Task objective: Of all the lines below, output only those starting at the one with "The width and" and ending at the one with "Image resolution: width=916", both ends included, exactly as written.

[Opening Data listing section]

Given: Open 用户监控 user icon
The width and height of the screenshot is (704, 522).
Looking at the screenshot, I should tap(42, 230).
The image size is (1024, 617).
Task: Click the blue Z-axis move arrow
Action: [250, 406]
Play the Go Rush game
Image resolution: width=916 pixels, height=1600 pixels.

[Closing Data listing section]
[Opening Data listing section]

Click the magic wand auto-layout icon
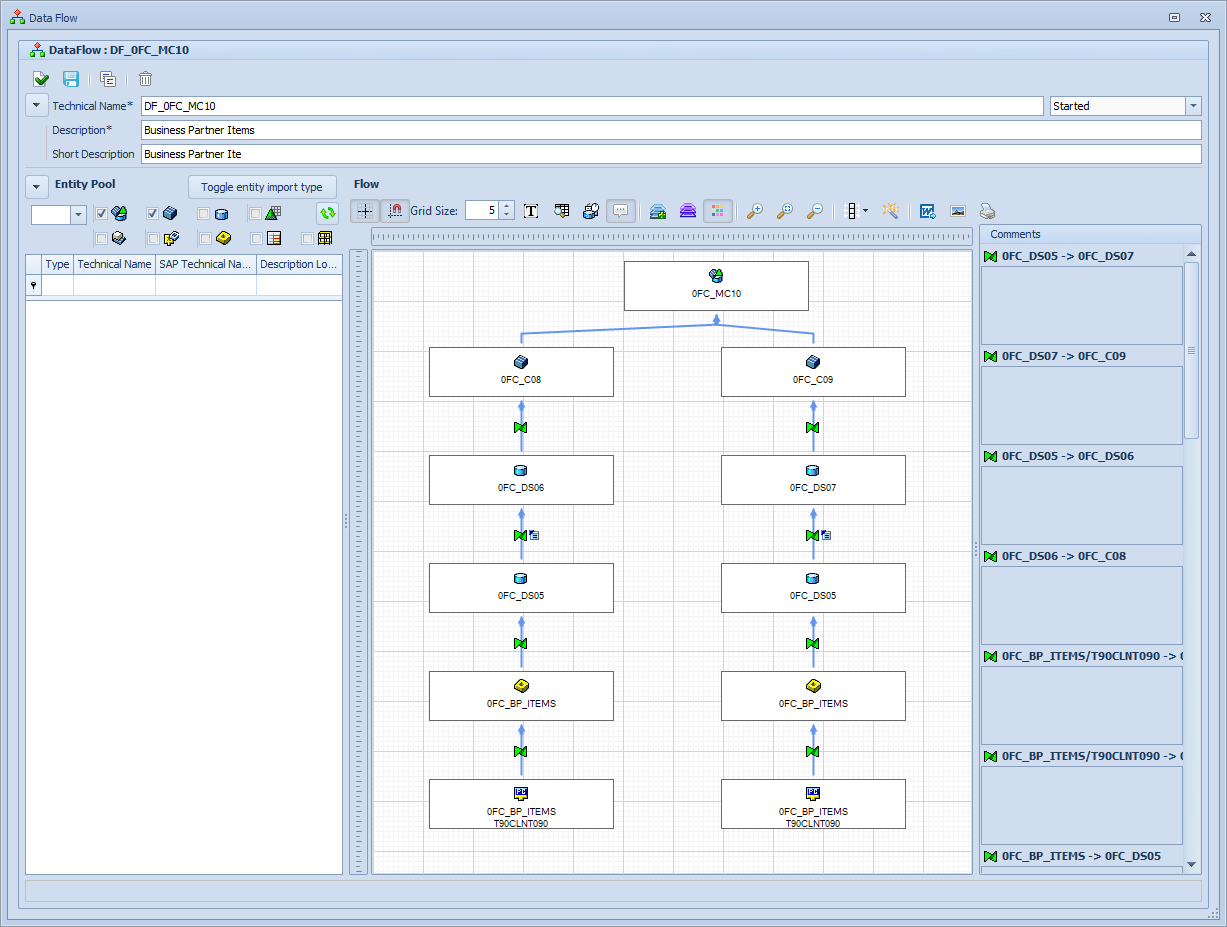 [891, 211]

[Closing Data listing section]

Answer for the task:
The width and height of the screenshot is (704, 522).
Looking at the screenshot, I should tap(42, 230).
The image size is (1024, 617).
Task: Click the blue Z-axis move arrow
Action: [250, 406]
Play the Go Rush game
Image resolution: width=916 pixels, height=1600 pixels.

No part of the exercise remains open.